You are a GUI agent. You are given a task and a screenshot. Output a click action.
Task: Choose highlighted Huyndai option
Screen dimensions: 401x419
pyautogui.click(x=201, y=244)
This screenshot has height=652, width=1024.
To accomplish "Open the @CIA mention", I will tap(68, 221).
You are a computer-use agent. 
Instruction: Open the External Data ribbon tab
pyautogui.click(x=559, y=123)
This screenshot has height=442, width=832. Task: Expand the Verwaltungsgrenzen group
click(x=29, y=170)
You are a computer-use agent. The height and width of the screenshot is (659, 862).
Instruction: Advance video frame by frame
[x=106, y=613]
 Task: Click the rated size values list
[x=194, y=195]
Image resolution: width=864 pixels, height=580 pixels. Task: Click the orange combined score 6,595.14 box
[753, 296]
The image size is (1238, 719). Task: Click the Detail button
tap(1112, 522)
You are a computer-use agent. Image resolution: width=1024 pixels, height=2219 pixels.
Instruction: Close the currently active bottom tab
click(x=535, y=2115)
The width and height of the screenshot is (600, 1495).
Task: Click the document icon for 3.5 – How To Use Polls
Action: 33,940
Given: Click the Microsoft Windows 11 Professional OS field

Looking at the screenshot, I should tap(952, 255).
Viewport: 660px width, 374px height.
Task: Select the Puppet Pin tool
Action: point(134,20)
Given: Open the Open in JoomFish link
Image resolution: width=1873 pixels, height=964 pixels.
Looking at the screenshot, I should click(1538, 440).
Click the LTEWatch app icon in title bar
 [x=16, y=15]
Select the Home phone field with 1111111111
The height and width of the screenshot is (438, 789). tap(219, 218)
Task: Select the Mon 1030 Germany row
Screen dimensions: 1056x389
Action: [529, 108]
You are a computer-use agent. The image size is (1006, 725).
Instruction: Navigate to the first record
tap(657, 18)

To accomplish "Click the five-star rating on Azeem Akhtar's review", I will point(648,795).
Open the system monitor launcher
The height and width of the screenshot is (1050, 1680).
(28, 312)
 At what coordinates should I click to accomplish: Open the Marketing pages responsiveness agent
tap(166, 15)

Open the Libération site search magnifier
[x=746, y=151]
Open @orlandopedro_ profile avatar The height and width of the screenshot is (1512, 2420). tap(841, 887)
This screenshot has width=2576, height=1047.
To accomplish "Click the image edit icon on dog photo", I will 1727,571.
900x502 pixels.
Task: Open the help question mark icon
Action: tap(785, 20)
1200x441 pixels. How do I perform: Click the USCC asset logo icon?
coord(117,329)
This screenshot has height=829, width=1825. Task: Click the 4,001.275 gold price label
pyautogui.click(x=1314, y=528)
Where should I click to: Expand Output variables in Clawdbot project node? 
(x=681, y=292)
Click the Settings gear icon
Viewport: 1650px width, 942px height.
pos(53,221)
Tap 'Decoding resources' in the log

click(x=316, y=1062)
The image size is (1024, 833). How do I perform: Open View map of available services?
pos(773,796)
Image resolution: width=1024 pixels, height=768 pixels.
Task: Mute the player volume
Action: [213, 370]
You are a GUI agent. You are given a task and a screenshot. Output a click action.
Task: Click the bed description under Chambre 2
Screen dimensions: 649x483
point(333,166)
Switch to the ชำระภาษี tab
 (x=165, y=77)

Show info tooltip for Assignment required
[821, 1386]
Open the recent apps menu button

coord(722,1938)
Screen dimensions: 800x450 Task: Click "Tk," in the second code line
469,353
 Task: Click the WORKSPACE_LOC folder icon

◆ ◆ ◆ ◆ ◆

» PROBLEM DETAILS: In the entries above, find the line with "Given: Open the Open in JoomFish link" and the line with "Task: Select the Mon 1030 Germany row", then restate word for word both of them and every line between, with nothing more.

» OUTPUT OF THE EXERCISE:
Given: Open the Open in JoomFish link
Image resolution: width=1873 pixels, height=964 pixels.
Looking at the screenshot, I should click(1538, 440).
Click the LTEWatch app icon in title bar
 [x=16, y=15]
Select the Home phone field with 1111111111
The height and width of the screenshot is (438, 789). tap(219, 218)
Task: Select the Mon 1030 Germany row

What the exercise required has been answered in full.